Mexer em contratos de campos já licitados contraria direito adquirido e abre brecha para contestação na Justiça, dizem
Danielle Nogueira
O projeto que redistribui os royalties do petróleo esbarra em uma série de polêmicas jurídicas, que vão de desrespeito a princípios constitucionais a rompimento de contratos já firmados. A maior delas é a que envolve a Constituição de 1988, que, na interpretação de juristas ouvidos pelo GLOBO, prevê tratamento diferenciado a estados e municípios produtores a título de "compensação financeira pela exploração" do petróleo.
No artigo 20, parágrafo primeiro da Constituição, está escrito que "é assegurada aos Estados, ao Distrito Federal e aos Municípios, bem como a órgãos da administração direta da União, participação no resultado da exploração do petróleo ou gás natural (...) no respectivo território, plataforma continental, mar territorial ou zona econômica exclusiva." A controvérsia é que o artigo não veda explicitamente a distribuição de royalties a estados e municípios não-produtores. É nesta brecha que se apoiam os defensores da nova partilha dos royalties, como o senador Vital do Rêgo.
Gustavo Kaercher, coordenador do Grupo de Estudos de Recursos Naturais da Universidade de Brasília (GERN-UnB) e autor de um livro sobre royalties que será lançado este mês, lembra, porém, que toda a discussão dos constitucionalistas foi no sentido de preservar a estrutura distributiva dos royalties que vigorava antes da Carta de 1988. Por ela, estados e municípios não-produtores nada recebiam, a não ser que fossem confrontantes com a região da atividade petrolífera em alto-mar.

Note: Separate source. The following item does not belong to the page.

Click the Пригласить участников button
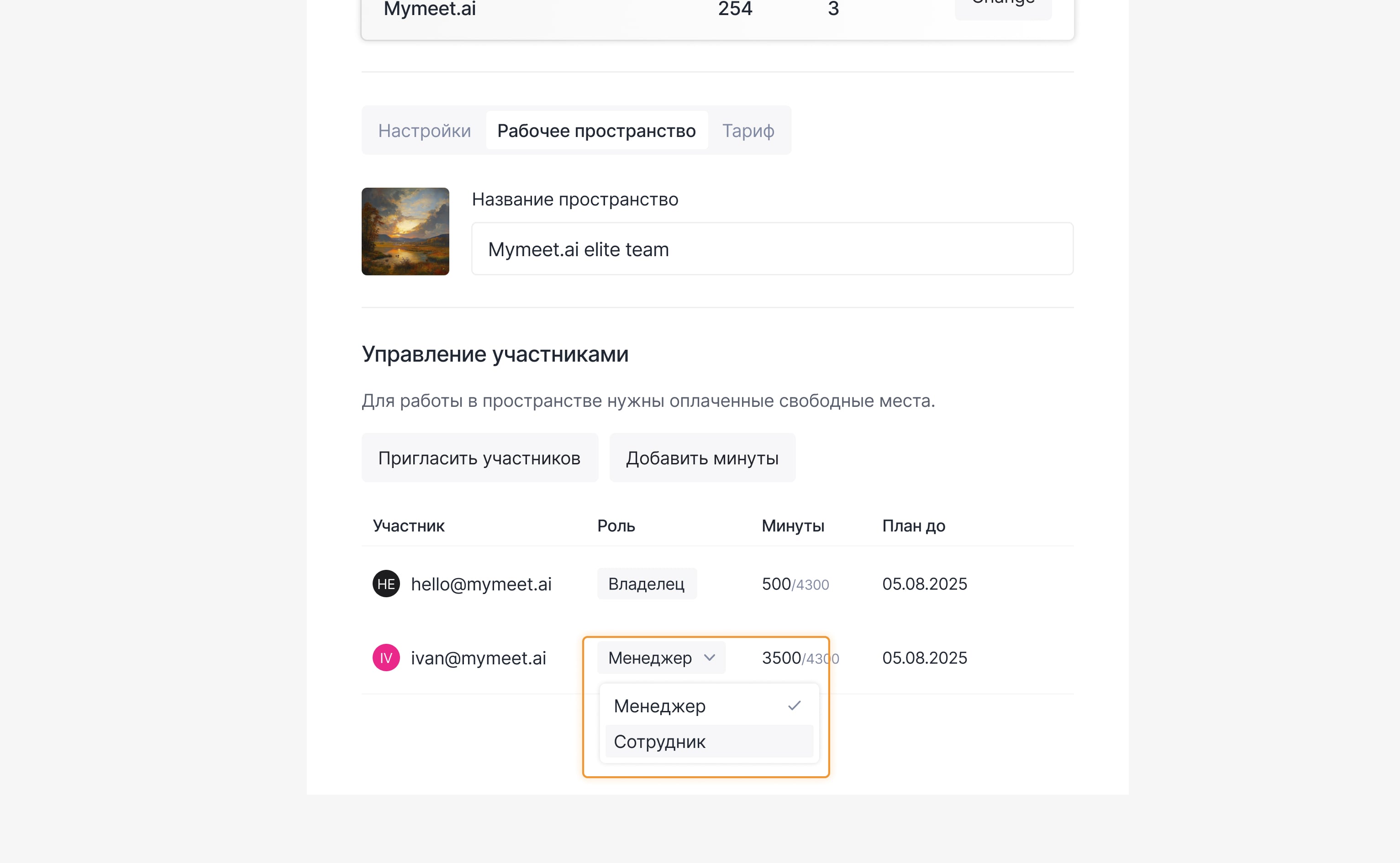The width and height of the screenshot is (1400, 863). [479, 458]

- Mudar a distribuição dos royalties fere a intenção dos constituintes - diz Kaercher.
Acordo sobre dívida com União em risco
A segunda polêmica jurídica está relacionada a mudanças na partilha dos royalties de campos já licitados, antes da descoberta do pré-sal. Para os juristas, mexer em acordos passados contraria o chamado direito adquirido e abre brecha para contestação na Justiça. Com as mudanças propostas pelo senador Vital do Rêgo (PMDB-PB), o Rio (incluindo estado e municípios) deixará de arrecadar mais de R$3 bilhões em 2012, nas contas da secretaria de Fazenda.
- Os contratos passados são imutáveis, pois cria-se uma relação de dependência em relação a essas receitas futuras - diz o advogado especializado em petróleo e gás Giovani Loss, sócio do Mattos Filho Advogados.

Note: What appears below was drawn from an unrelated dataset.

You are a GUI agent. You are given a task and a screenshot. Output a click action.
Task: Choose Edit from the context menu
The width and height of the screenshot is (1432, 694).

No caso do Rio essa relação de dependência tem um agravante. Em 1999, governo estadual e União firmaram contrato para renegociação de dívidas. Por este, o governo federal concedia novo empréstimo ao Rio, e o governo fluminense se comprometia a reservar parte dos royalties que receberia até 2021 para quitar parcelas do crédito renovado. Para 2011, R$1,5 bilhão dos estimados R$6,9 bilhões que o estado vai arrecadar com o petróleo vai para a União, como pagamento do débito.
- O contrato de consolidação e pagamento do débito do Estado do Rio para com a União obriga as duas partes por todo o tempo de sua duração e não pode ser unilateralmente modificado por nenhuma delas - diz o jurista e ex-ministro da Justiça Célio Borja.